Lozen van ballastwater
Volgens het internationale Ballastwaterverdrag moeten schepen een installatie hebben om ballastwater te zuiveren van uitheemse organismen. Ballastwater is water dat schepen gebruiken om stabiel te blijven als ze niet helemaal vol zijn. Door de zuiveringsinstallatie kunnen schadelijke uitheemse organismen zich niet verspreiden naar wateren waar ze normaal niet voorkomen.

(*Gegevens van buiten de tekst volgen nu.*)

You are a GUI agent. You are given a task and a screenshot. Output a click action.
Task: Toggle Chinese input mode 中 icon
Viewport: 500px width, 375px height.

Voor alle schepen die ballastwater vervoeren
Het Ballastwaterverdrag geldt sinds 8 september 2017 en is voor alle zeeschepen die ballastwater vervoeren. Deze schepen moeten een certificaat, een goedgekeurd managementplan en een ballastwaterjournaal aan boord hebben. Toezichthouder op deze regelgeving is de Inspectie Leefomgeving en Transport (ILT).
Certificaat, plan en journaal
De certificering is uitbesteed aan de erkende klassenbureaus. Zij geven het ballastwater management certificaat (BWMC) uit en keuren de managementplannen. De vorm van het journaal staat in het verdrag en hoeft niet apart gekeurd te worden.
Uitzonderingen
Het verdrag geldt niet voor:
- schepen die geen ballasttanks hebben
- schepen die ballastwater innemen en lozen op dezelfde locatie
- schepen die geen internationale reizen maken
Ballastwater wisselen
Heeft een schip geen behandelingsinstallatie aan boord? Sinds 8 september 2017 moeten zij dan hun ballastwater wisselen tijdens de reis. Dit moet gebeuren volgens de voorwaarden van het verdrag. Voor de Noordzee is een apart gebied aangewezen.
Ballastwater behandelen
Nieuwe schepen moeten sinds 8 september 2017 een behandelingsinstallatie aan boord hebben. De datum waarop bestaande schepen een installatie moeten hebben, is gekoppeld aan de verloopdatum van het IOPP-certificaat.
Handhaving door Port State Control
Sinds 8 september 2017 handhaaft de ILT volgens de procedures van het Paris MOU.